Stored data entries
--------------------------------
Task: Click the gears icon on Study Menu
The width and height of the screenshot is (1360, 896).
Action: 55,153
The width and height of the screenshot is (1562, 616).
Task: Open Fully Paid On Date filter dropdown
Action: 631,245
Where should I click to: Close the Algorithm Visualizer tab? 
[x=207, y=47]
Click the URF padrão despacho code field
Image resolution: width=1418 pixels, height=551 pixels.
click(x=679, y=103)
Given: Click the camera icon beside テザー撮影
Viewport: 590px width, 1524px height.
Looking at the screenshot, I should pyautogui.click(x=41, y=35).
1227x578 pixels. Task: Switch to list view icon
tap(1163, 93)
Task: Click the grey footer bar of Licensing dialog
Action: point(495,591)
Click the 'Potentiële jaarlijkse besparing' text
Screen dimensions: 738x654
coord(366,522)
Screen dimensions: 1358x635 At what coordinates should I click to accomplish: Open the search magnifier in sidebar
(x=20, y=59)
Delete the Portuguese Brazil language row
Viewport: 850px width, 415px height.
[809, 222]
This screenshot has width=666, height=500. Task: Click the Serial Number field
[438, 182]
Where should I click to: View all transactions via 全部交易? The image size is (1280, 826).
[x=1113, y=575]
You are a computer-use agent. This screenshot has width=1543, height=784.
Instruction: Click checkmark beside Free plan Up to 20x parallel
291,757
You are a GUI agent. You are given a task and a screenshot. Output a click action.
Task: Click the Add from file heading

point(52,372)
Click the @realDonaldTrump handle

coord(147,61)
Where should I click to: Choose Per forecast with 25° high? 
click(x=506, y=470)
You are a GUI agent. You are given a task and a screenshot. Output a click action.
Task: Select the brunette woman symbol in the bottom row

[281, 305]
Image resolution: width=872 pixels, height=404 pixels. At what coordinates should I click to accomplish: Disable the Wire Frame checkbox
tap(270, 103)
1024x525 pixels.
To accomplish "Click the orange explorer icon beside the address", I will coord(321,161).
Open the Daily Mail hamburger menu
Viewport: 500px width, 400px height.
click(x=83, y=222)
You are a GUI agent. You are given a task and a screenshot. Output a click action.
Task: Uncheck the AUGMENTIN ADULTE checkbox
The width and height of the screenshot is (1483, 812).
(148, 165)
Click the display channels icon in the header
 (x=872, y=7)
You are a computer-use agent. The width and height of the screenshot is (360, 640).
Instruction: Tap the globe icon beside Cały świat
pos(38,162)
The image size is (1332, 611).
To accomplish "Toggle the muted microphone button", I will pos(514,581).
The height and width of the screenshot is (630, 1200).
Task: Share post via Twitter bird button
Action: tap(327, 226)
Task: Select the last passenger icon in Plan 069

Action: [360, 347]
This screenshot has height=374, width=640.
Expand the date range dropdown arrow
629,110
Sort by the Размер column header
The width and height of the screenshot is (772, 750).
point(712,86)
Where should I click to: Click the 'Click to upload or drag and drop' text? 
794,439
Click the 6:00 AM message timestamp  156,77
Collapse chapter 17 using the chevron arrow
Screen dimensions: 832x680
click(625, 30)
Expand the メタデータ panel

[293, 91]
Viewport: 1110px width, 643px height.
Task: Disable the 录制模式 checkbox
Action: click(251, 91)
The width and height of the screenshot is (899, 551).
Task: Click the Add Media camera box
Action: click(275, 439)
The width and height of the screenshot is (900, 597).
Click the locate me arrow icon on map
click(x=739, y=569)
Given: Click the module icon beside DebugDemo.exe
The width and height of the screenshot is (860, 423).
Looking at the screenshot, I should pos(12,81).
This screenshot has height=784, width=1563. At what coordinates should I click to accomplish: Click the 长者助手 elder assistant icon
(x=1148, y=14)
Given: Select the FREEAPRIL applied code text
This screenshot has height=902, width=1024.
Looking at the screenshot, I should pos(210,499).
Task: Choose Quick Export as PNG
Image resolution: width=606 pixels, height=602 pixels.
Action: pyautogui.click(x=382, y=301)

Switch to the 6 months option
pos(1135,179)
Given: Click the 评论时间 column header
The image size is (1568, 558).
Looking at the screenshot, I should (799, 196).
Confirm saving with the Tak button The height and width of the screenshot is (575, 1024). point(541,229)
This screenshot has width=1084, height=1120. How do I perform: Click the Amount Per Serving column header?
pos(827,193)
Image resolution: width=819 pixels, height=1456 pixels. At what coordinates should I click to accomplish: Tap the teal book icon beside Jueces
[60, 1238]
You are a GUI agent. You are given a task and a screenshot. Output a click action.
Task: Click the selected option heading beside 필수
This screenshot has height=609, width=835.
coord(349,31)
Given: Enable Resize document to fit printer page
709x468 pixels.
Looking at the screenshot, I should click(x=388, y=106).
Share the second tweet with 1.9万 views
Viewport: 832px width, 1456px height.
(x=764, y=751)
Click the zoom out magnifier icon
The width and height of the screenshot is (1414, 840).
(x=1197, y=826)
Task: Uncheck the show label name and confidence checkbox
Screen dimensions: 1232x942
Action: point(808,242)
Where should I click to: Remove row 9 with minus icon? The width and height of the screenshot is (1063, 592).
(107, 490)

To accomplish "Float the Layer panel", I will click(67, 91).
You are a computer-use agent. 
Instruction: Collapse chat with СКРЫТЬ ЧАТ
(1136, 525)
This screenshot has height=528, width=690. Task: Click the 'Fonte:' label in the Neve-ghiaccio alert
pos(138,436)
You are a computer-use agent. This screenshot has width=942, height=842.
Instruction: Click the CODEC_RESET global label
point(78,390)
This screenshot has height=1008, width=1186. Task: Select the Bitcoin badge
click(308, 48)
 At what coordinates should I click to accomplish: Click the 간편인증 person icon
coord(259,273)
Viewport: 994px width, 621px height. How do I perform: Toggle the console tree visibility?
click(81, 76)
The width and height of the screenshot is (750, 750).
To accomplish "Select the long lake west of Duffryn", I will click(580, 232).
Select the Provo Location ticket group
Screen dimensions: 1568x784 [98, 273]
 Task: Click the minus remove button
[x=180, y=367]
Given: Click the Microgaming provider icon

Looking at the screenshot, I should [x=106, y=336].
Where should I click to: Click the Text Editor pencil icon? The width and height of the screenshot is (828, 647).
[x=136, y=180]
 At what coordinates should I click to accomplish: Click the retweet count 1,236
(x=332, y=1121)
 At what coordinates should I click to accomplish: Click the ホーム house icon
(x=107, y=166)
--------------------------------
● YOUR ASSIGNMENT
Which lines in the records above contain the string "Uncheck"? Copy each one.

● RESULT FOR THIS TASK
Task: Uncheck the AUGMENTIN ADULTE checkbox
Task: Uncheck the show label name and confidence checkbox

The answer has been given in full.